Understanding how attention mechanisms work in transformer models can be challenging due to the complex interactions between multiple attention heads across different layers.
BertViz is a tool that allows you to interactively visualize and explore attention patterns through multiple views.
Installing BertViz
To use BertViz, you can install it using pip:
!pip install bertviz
Loading a Pre-Trained Model and Tokenizer
First, we load a pre-trained model and tokenizer using the transformers
library:
from transformers import AutoTokenizer, AutoModel, utils
utils.logging.set_verbosity_error() # Suppress standard warnings
model_name = "microsoft/xtremedistil-l12-h384-uncased"
input_text = "The cat sat on the mat"
model = AutoModel.from_pretrained(model_name, output_attentions=True)
tokenizer = AutoTokenizer.from_pretrained(model_name)

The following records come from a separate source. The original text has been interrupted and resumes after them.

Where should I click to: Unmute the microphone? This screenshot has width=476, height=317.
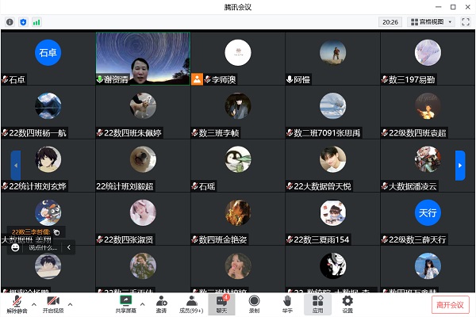[x=17, y=304]
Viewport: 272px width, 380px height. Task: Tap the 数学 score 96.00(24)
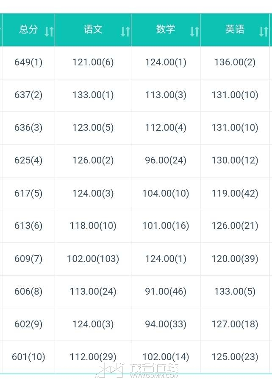pos(166,160)
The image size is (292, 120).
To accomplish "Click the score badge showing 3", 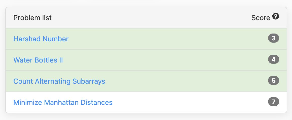I will click(274, 38).
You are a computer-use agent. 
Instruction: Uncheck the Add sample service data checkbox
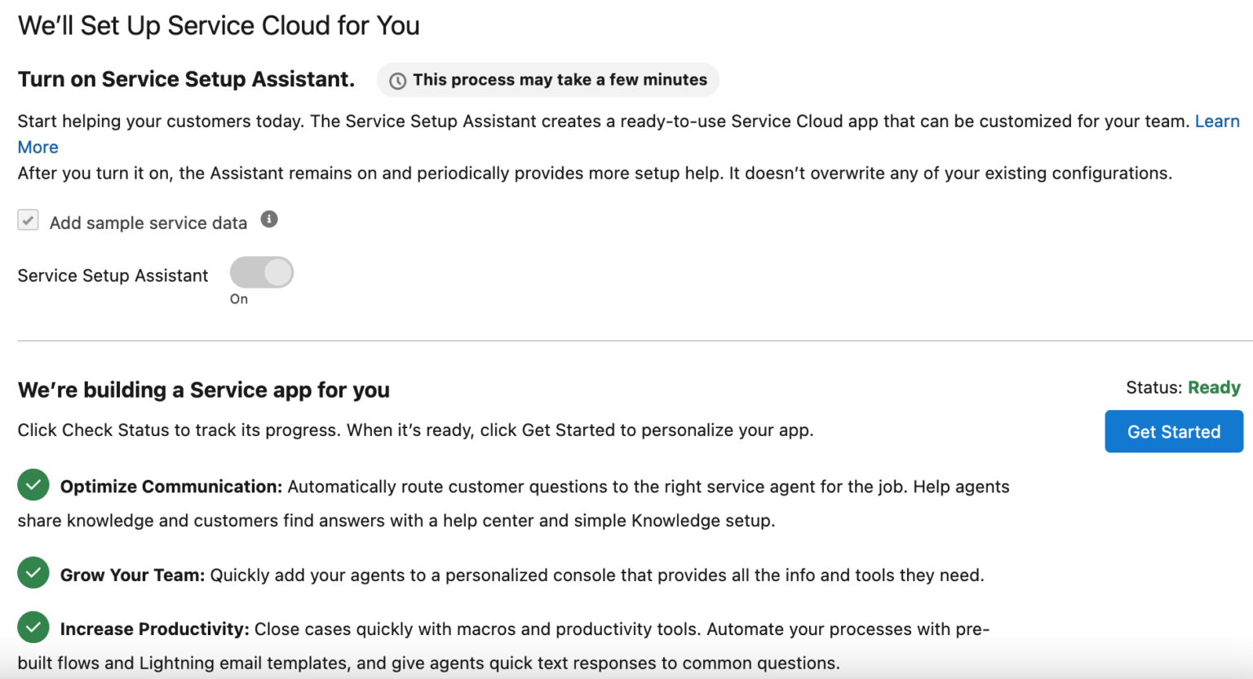[x=28, y=219]
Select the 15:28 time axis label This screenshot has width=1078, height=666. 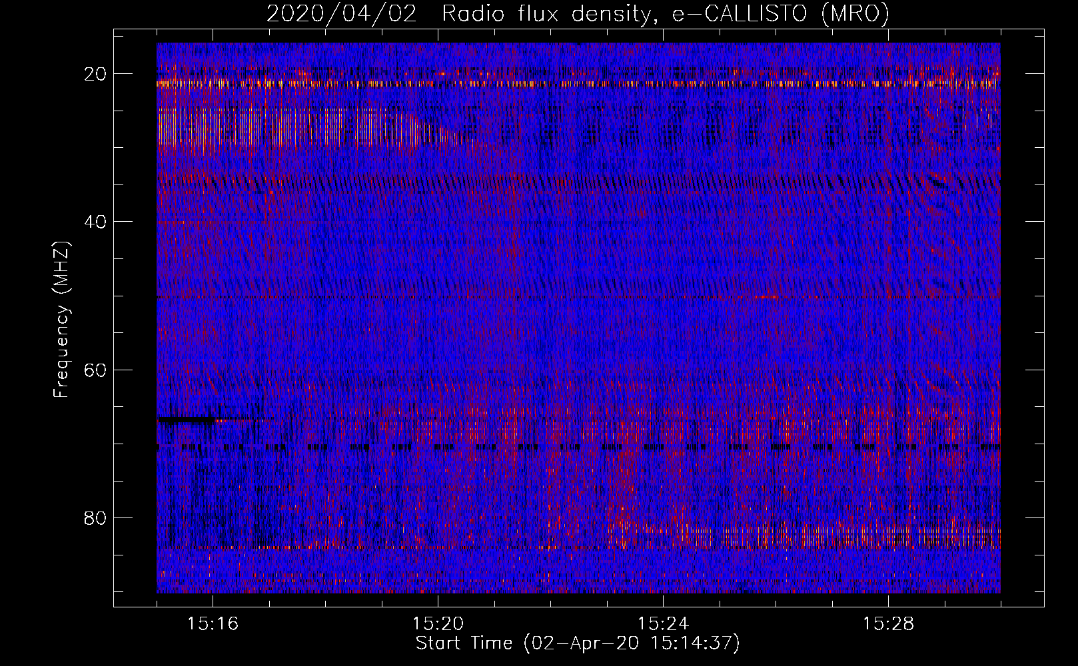(888, 624)
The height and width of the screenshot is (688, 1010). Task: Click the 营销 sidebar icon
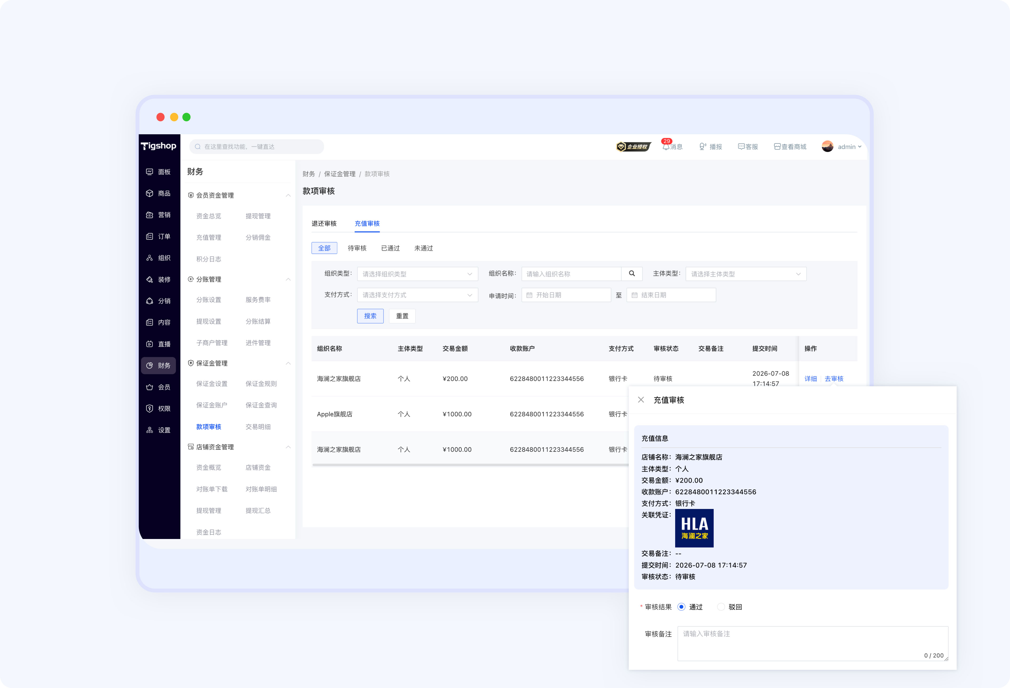(150, 215)
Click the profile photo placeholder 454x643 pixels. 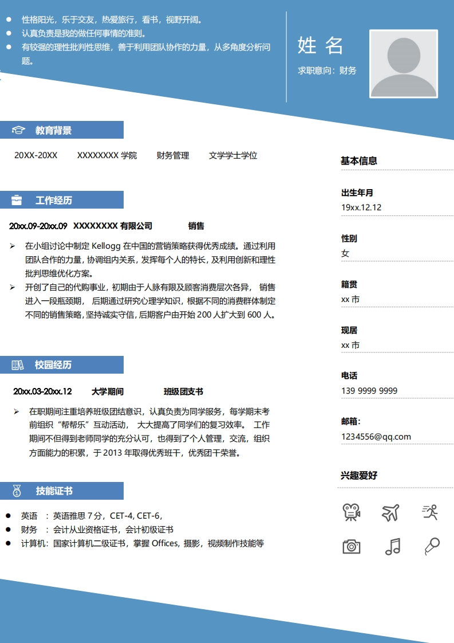coord(404,64)
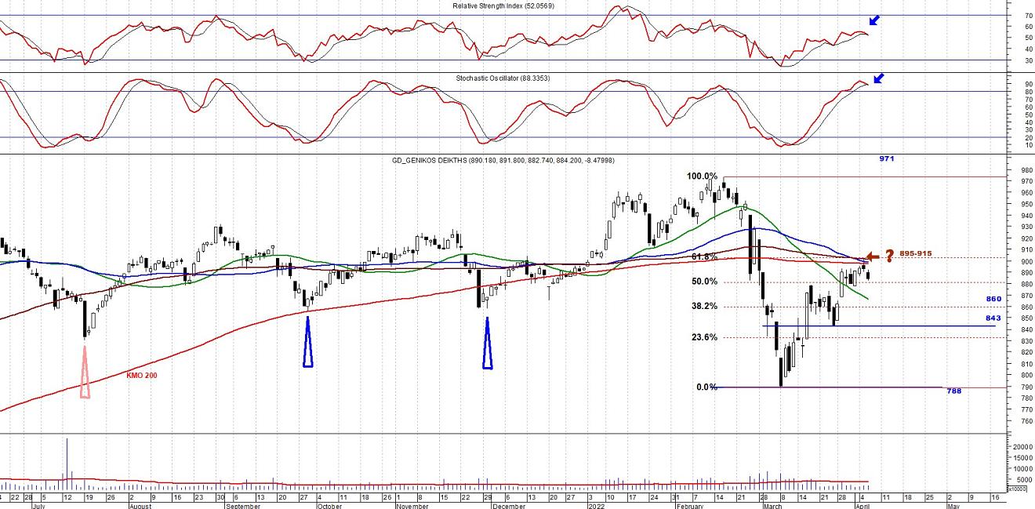Select the 788 low price label

tap(953, 391)
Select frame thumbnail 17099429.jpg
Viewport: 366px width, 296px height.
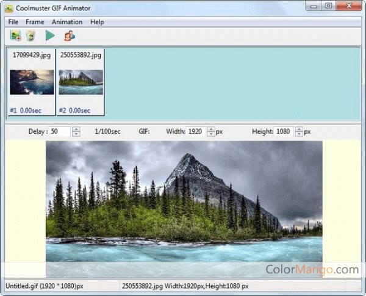(x=31, y=82)
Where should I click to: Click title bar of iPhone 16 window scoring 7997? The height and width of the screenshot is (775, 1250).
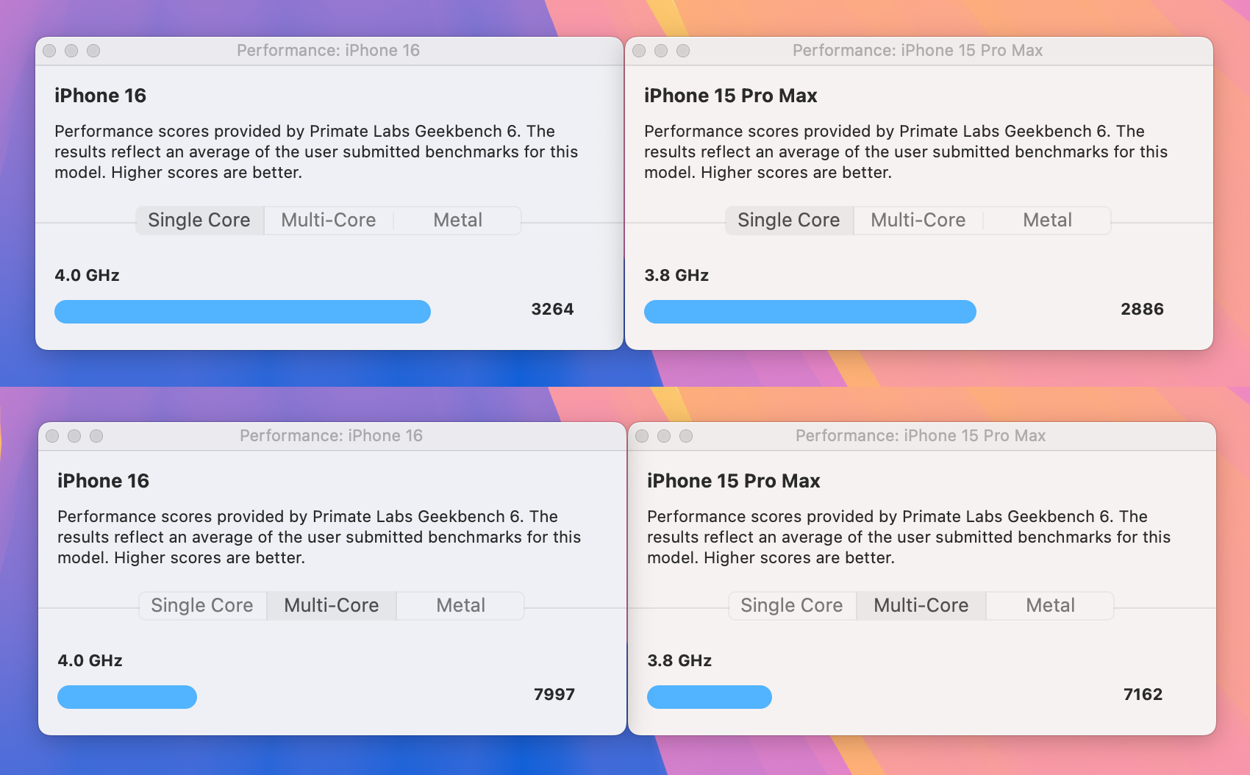(331, 436)
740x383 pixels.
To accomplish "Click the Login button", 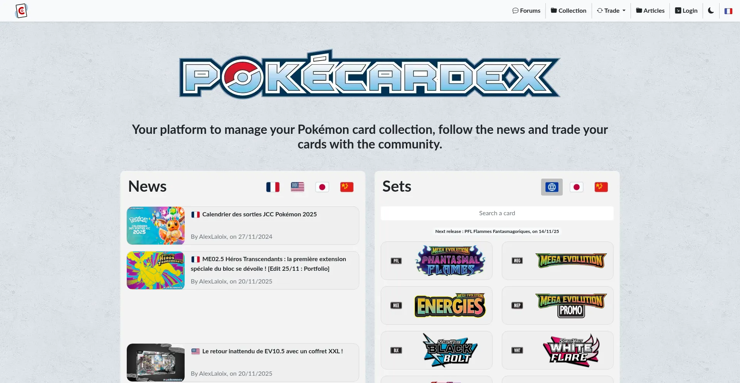I will [x=686, y=11].
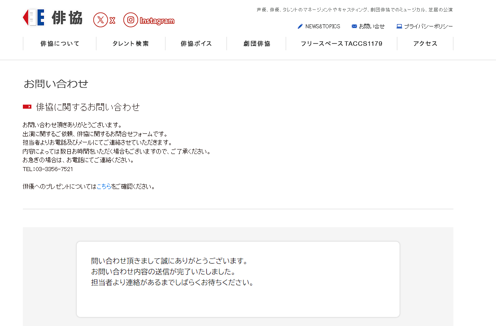Select フリースペースTACCS1179 in the navigation
The image size is (496, 326).
tap(341, 44)
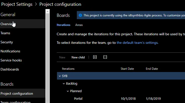The height and width of the screenshot is (103, 185).
Task: Open Overview in General settings
Action: tap(7, 24)
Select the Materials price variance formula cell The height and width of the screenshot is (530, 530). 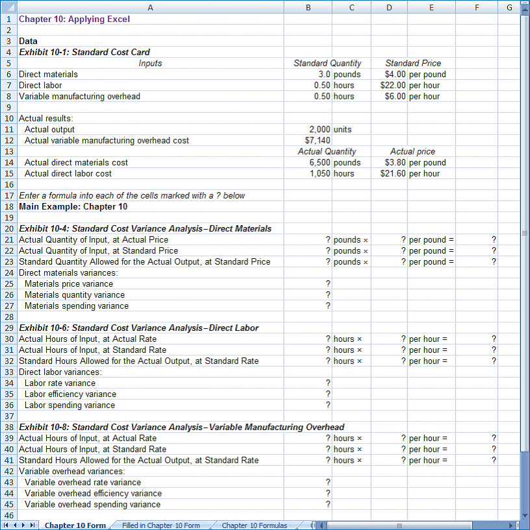click(308, 283)
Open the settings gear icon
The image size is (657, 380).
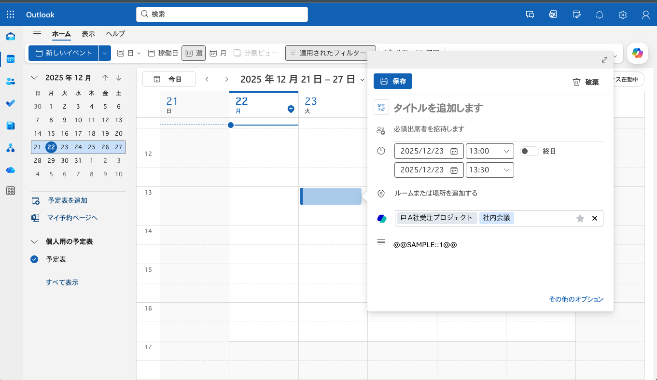(x=623, y=14)
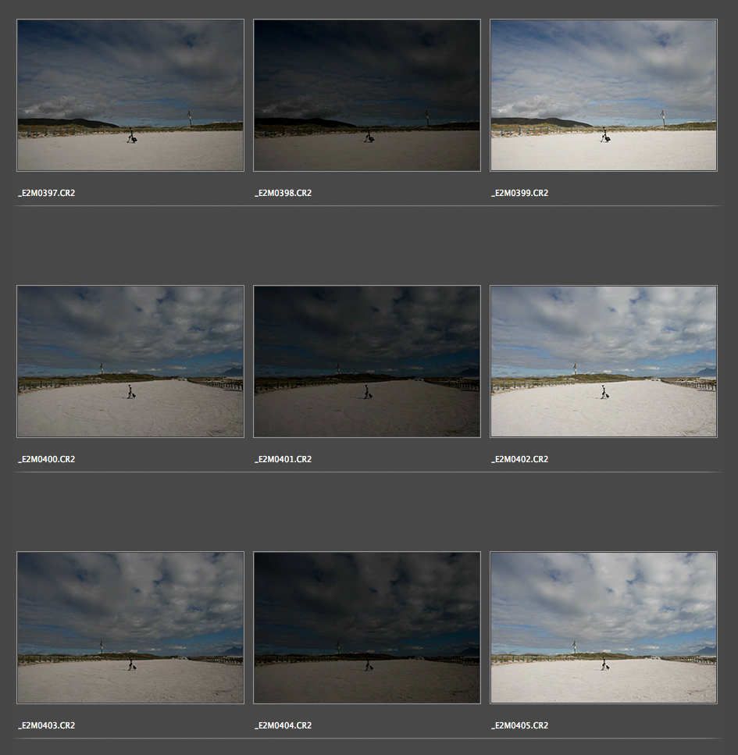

Tokenizing Input Text and Running the Model
Next, we tokenize the input text and run the model:
inputs = tokenizer.encode(input_text, return_tensors='pt')
outputs = model(inputs)
attention = outputs[-1]
tokens = tokenizer.convert_ids_to_tokens(inputs[0])
Visualizing Attention with BertViz
We can now use BertViz to visualize the attention patterns in the model. Here, we display the model view:
from bertviz import model_view, head_view
model_view(attention, tokens)
This will display an interactive visualization of the attention patterns in the model.

Displaying Head View
We can also display the head view:
head_view(attention, tokens)

This will display an interactive visualization of the attention patterns in a specific head.